Cordilleran Section - 103rd Annual Meeting (4–6 May 2007)

Paper No. 1
Presentation Time: 1:30 PM

GPS-MEASURED DEFORMATION ASSOCIATED WITH THE 2004–2006 DOME-BUILDING ERUPTION OF MOUNT ST. HELENS, WASHINGTON


LISOWSKI, Michael, Cascades Volcano Observatory, US Geol Survey, 1300 SE Cardinal Ct., Suite 100, Vancouver, WA 98683-9589, DZURISIN, Daniel, US Geol Survey, Cascades Volcano Observatory, 1300 SE Cardinal Ct., Suite 100, Vancouver, WA 98683-9589 and POLAND, Michael, USGS-Hawaiian Volcano Observatory, Crater Rim Road, Hawaii National Park, HI 96718-0051, mlisowski@usgs.gov

A prolonged period of dome growth at Mount St. Helens starting in September–October 2004 provides an opportunity to study how the volcano deforms before, during, and eventually after an eruption, using modern instruments and techniques such as GPS and interferometric synthetic aperture radar (InSAR). No precursory ground deformation was detected by differencing campaign GPS measurements made in 2000 and 2003, nor by a continuous GPS station (JRO1) located ~9 km to the north-northwest and operating since May 1997. Concurrent with the start of a shallow earthquake swarm on September 23, 2004, station JRO1 abruptly began moving downward and southward, toward a source beneath the volcano. Station JRO1 initially moved at a rate of ~0.5 mm/d until early October 2004, when its movement began to slow. By mid-October 2004 a network of fifteen continuous GPS stations had been installed around Mount St. Helens by the Plate Boundary Observatory (PBO) and by the U.S. Geological Survey to track ongoing deformation. All GPS stations showed a slowing radially-inward and downward ground displacement, with the movements varying with distance from the vent but coherent in time. Likewise, InSAR observations spanning the first year of the eruption suggest broad subsidence centered near the vent.
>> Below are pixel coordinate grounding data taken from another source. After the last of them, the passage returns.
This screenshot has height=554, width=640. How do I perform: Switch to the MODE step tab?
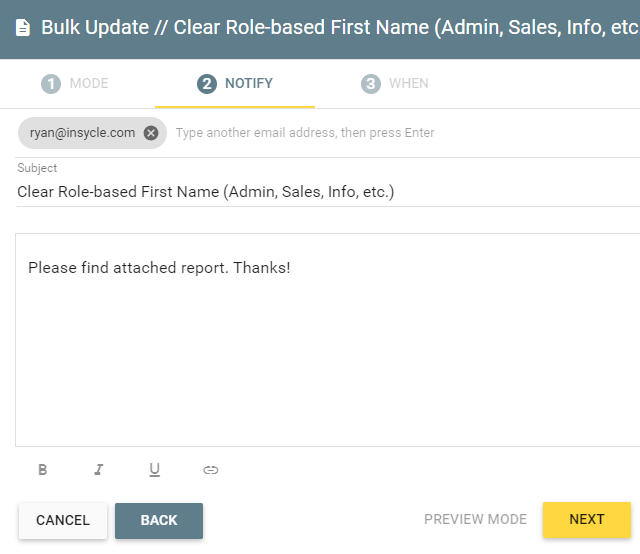click(75, 84)
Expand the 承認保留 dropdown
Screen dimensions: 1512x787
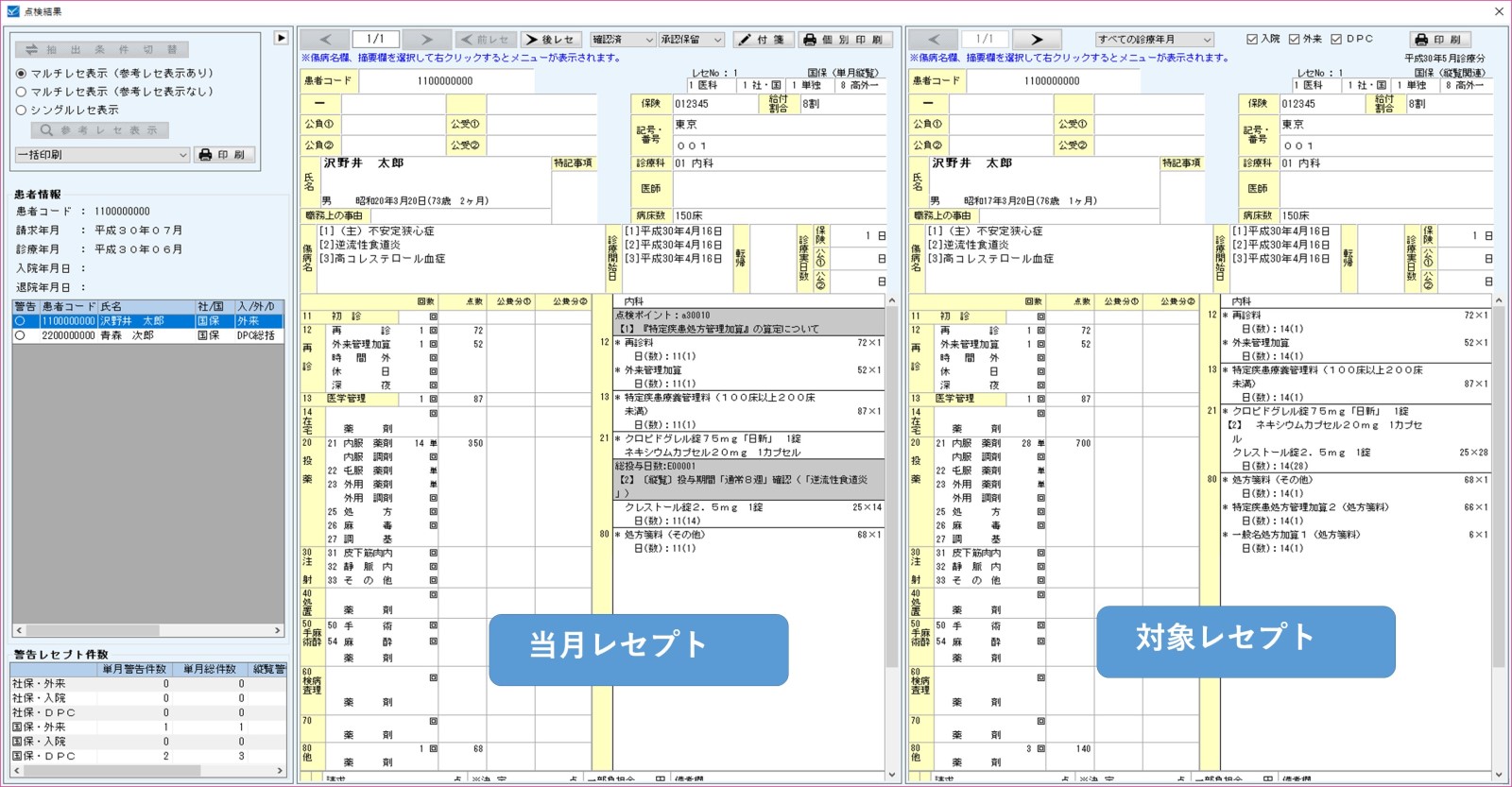[x=692, y=40]
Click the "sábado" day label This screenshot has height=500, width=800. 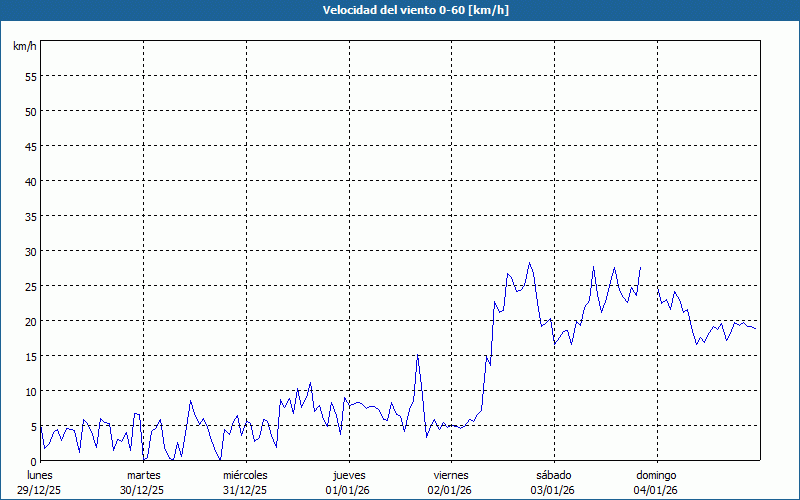tap(553, 475)
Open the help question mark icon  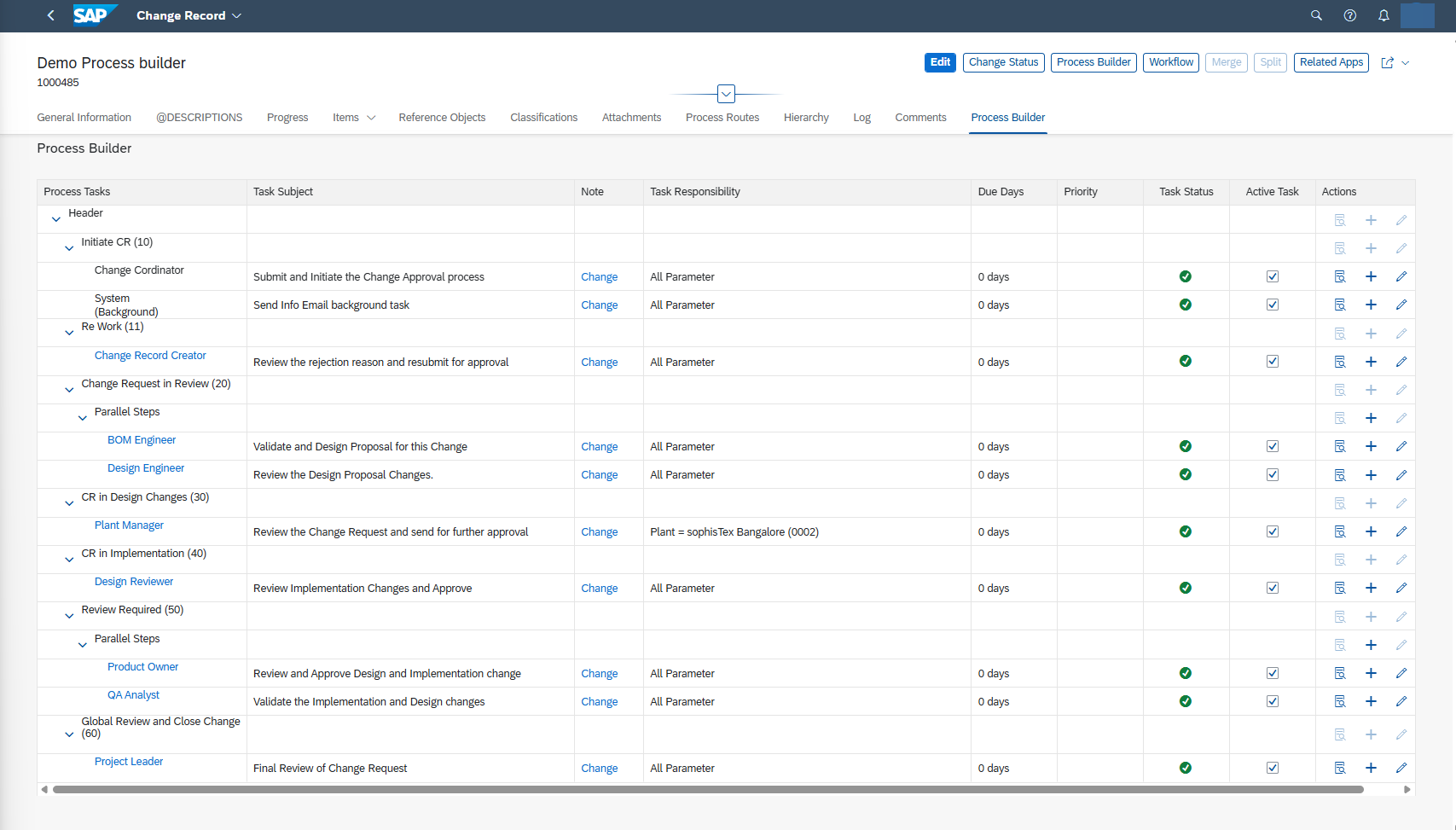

During the ongoing eruption, the growth rate of a dacite dome decreased from a high of ~6 m3/s observed in the first few weeks of extrusion to less than 1 m3/s by late 2005 and throughout 2006. The observed surface deformation is consistent with the predictions of an elastic half-space model of a vertically elongate magma chamber with its center at a depth of ~7 km and with a total volume loss of about 15–25×106 m3. This estimated volume loss is a fraction of the >83×106m3 volume of the erupted dome, a discrepancy that could be explained by a combination of compressibility of stored magma and relatively minor input of new magma to the base of the chamber during the eruption.